» Yapılacak İşler:
[1] İman konulu yazıya göre Prof. Dr. Ahmet Berhan Yılmaz hutbeyi hangi camide dinlemiştir?
[2] Lütfen iman konulu yazıyı son cümlesinin ardından sürdürün.

======== Verilen Metin ========

|   | 
  • Cevahir Kadri

    İman Yaprağı

     

    İman; bir şeye, bir düşünceye içten gelerek, samimi bir şekilde, yürekten inanarak onu kabul etmektir. Varlığı, olması ve gerçekleşmesi konusunda kişinin zerre kadar herhangi bir şüpheye düşmemesidir.

     

    Geçenlerde sosyal medyadan da takip ettiğim Prof. Dr. Ahmet Berhan Yılmaz’ın bir yazısına tevafuk ettim. Yılmaz, “Kışa İman Etmek” başlıklı yazısında, yaklaşık kırk yıl öncesine ait, Vani Efendi Camii’nde, temmuz veya ağustos gibi sıcağın zirveye tırmandığı bir vakitte dinlediği bir hutbeye yer veriyordu.  Ayrıca yazısında; o yıllarda hocaların görevlerinin bilincinde olduğunu, siyasetin değil, Allah sözüyle, Kur’an diliyle konuşan, konuştuğu kürsünün, minberin, mihrabın kendilerine Peygamber emaneti olduğunun farkında olan, hak ettikleri değeri, saygıyı gören, kıymeti bilinen insanlar olduklarını; o dönemlerde Diyanet’in de, hutbenin sosyal etkisinin, toplumsal görevinin yerine gelmesi için, her camiye aynı hutbeyi göndererek cami cemaatini ve imamları baskı altına almadığını, imamları konuşmalarında, düşüncelerinde özgür bıraktığını, hutbelerde her mahallenin, her köyün, her ilçenin, her şehrin kendi derdinin, kendi meselesinin, gerekirse ulusal gündemin konuşulmasına müsaade ettiğini belirtiyordu.

======== Verilen Veriler ========

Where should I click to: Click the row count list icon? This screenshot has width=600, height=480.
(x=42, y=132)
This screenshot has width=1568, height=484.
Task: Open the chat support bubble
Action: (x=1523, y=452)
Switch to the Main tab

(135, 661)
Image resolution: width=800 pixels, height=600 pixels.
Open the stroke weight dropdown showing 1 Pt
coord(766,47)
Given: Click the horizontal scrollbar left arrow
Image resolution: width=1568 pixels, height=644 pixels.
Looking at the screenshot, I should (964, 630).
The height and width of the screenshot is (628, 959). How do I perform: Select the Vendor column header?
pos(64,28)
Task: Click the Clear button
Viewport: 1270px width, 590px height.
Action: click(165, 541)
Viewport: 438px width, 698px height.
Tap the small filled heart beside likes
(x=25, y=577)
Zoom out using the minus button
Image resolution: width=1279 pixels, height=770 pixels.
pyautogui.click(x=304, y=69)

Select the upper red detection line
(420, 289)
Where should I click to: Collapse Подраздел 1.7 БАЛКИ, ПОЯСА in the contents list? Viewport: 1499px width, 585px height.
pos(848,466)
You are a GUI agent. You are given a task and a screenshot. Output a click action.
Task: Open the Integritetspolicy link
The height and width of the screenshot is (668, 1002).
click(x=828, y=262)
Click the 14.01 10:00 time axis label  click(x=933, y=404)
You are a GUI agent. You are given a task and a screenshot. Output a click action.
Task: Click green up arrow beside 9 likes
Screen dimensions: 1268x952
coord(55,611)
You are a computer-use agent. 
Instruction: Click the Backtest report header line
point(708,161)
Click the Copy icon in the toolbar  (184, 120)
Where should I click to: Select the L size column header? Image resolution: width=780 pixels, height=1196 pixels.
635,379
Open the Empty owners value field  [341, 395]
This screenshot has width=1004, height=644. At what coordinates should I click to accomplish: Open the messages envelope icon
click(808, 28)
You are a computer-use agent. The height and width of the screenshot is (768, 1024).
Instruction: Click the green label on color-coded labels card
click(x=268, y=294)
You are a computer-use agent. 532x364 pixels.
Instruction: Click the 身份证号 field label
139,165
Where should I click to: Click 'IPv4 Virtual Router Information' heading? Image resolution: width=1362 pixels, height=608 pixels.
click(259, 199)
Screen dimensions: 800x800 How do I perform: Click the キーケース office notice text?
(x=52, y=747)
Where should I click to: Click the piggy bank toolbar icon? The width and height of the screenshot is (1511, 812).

========

» Sıralı Çıktılar:
[1] Vani Efendi Camii'nde.

[2]
    Evet,  o zamanlar, şimdiki gibi merkezi sistem hutbeleri okumaya mecbur tutulmadığından her imam, kendi hutbesini kendisi hazırlayıp cemaatine irat edebiliyordu.

     

    Başka pek çok şehirde olduğu gibi Erzurum’da da kışın yakacak olarak kullanılacak odun, kömür vs. yazdan temin ve tedarik edilir. İnsanlar kış gelmeden, kışın o soğuk havasından bir nebze kurtularak sıcak bir hayat yaşamak için gerekli hazırlıklarını tamamlar.  İmam Efendi de kendi hazırladığı yukarıda işaret edilen hutbesinde de bu kış hazırlıkları merkezinde cemaate gerekli mesajını verir. Yılmaz Hoca’nın yazısında anlattığına göre İmam Efendi hutbesinde cemaate şöyle seslenir:

     

    “Ey! Cemaat; yazın bu sıcağında evimize niye kömür alıyoruz? Kış gelecek diye. Demek ki kışın geleceğine inanmış, iman etmişiz.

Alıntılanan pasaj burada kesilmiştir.